When prepubescent trans children do transition, it consists of a “social transition.” It involves helping children grow accustomed to living as the gender with which they identify themselves. Likewise, it helps acculturate their family and friends in school so that the adjustment is easier for everyone. Most of the healthcare administered at this stage comes from child psychologists and psychotherapists.

Gender-affirming care does begin to have a physiological effect on trans children, however, when they begin to experience puberty. In this respect, gender-affirming care can contribute to the trans child’s body developing differently than it otherwise would. Although there is no surgery on any reproductive organs, it happens that the puberty-blocking medications and cross-hormone therapy can still make people skittish.

The taker of the TransSkeptic Position will then assert that even if no surgery takes place prior to age eighteen, someone receiving hormone replacement therapy at age sixteen does lead that person down that troubling path toward surgery. Such patients, the TransSkeptics continue, are under pressure to finish what they started. For such reasons, conclude the TransSkeptics, there is still a great risk to staring gender-affirming care for someone younger than eighteen. Always the TransSkeptics insist that to err on the side of safety is to forbid gender-affirming care to anyone who is not yet a legal adult.

That TransSkeptic Position was one that I myself held for many years. Much of this essay will explain why I changed my mind on it. The TransSkeptic Position talks up the alleged risks of allowing a minor to undergo gender-affirming care but conspicuously fails at acknowledging the risks of depriving gender-affirming care to a minor who wants it. In the end, gender-affirming care for minors should be allowed legally and be recognized as a worthy option.

 

 
The TransSkeptics’ False Assumptions About What Is at Stake
First, we must disabuse some misconceptions. We start with those about puberty-blocking medications, better known as “puberty blockers.” Those wishing to discredit gender-affirming care frequently trump up the alleged dangers of puberty blockers. They propound that puberty blockers destroy a person’s bone density. Worse, they go on, trans-rights activists are so zealous in pushing gender-affirming care on minors that trans-rights activists and doctors unconscionably downplay the dangers of this medication. Rather, continues the narrative, the real beneficiaries of gender-affirming care are the greedy pharmaceutical companies that are paid for puberty blockers, and these companies are Manufacturing the Consent of the trans minors. Such scary rhetoric about these chemicals commonly appears in the Wall Street Journal.

There is irony in the Wall Street Journal peddling this narrative about greedy corporations contaminating people with a toxic chemical. It is that, years ago, the Wall Street Journal published a fact that this same paper now overlooks in its scare stories about puberty blockers. The fact is that when it comes to exposure to any chemical that is not monotonic, the dosage will matter a great deal in determining how much of a danger it poses.

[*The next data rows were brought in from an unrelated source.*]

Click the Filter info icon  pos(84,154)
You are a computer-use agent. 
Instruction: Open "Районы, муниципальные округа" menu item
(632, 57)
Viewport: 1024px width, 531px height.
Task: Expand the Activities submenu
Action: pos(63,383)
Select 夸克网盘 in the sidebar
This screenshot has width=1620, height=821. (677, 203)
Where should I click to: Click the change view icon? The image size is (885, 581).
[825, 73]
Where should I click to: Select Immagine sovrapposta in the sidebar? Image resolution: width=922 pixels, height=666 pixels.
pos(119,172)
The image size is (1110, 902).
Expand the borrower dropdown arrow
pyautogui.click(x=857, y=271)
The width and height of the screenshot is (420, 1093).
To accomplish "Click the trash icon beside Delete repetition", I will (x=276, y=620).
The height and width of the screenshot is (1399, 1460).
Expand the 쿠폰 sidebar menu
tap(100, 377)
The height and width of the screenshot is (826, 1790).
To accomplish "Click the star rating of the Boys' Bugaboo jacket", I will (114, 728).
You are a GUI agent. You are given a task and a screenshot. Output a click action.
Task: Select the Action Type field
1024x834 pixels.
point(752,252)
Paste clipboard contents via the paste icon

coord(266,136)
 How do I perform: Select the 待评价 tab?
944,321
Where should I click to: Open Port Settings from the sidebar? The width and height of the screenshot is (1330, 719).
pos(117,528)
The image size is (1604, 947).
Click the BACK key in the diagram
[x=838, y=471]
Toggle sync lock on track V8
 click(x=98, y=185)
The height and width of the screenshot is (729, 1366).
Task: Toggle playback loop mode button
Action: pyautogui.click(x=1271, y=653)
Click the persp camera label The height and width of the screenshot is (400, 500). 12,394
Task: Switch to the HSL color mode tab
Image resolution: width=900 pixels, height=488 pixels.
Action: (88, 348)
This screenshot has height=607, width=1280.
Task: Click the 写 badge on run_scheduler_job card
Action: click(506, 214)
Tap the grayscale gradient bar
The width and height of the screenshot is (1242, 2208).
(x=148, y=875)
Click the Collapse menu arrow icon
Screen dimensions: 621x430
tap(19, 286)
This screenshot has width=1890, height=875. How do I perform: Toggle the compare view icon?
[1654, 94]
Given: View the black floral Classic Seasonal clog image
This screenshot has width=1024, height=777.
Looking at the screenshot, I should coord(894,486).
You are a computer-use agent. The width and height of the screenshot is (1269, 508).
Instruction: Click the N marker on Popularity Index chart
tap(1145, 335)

In the early 1990s, environmentalist activists put even more emphasis than they do today on the threat of microscopic residue of alar and pesticides on foods. The Wall Street Journal editorial board interpreted that as an attempt to malign the reputation of big business. The WSJ and free-market think tanks thus found scientists who admonished the public to remember something important. It is that unless the chemical in question is a monotonic toxin, the public has to take the dosage into consideration. A monotonic toxin is a substance that poses a danger no matter how tiny the dose; examples are cancer cells and HIV. Unless it is a monotonic toxin, it is the dosage that makes the difference between safety and danger. Too much oxygen is a carcinogen; too much water is toxic. 

Likewise, the presence of microscopic particles of alar and synthetic chemicals have not been shown to be large enough to pose a major risk. More recently, there is great irony in people who consume alcoholic beverages — a major carcinogen — being scared of the artificial sweetener aspartame, a smaller potential cancer risk. The WSJ and free-marketers frequently quote the Renaissance-era scientist and philosopher Paracelsus: “the dose makes the poison.” You can read that argument advanced in the Wall Street Journal here, here, here, here, here, and here.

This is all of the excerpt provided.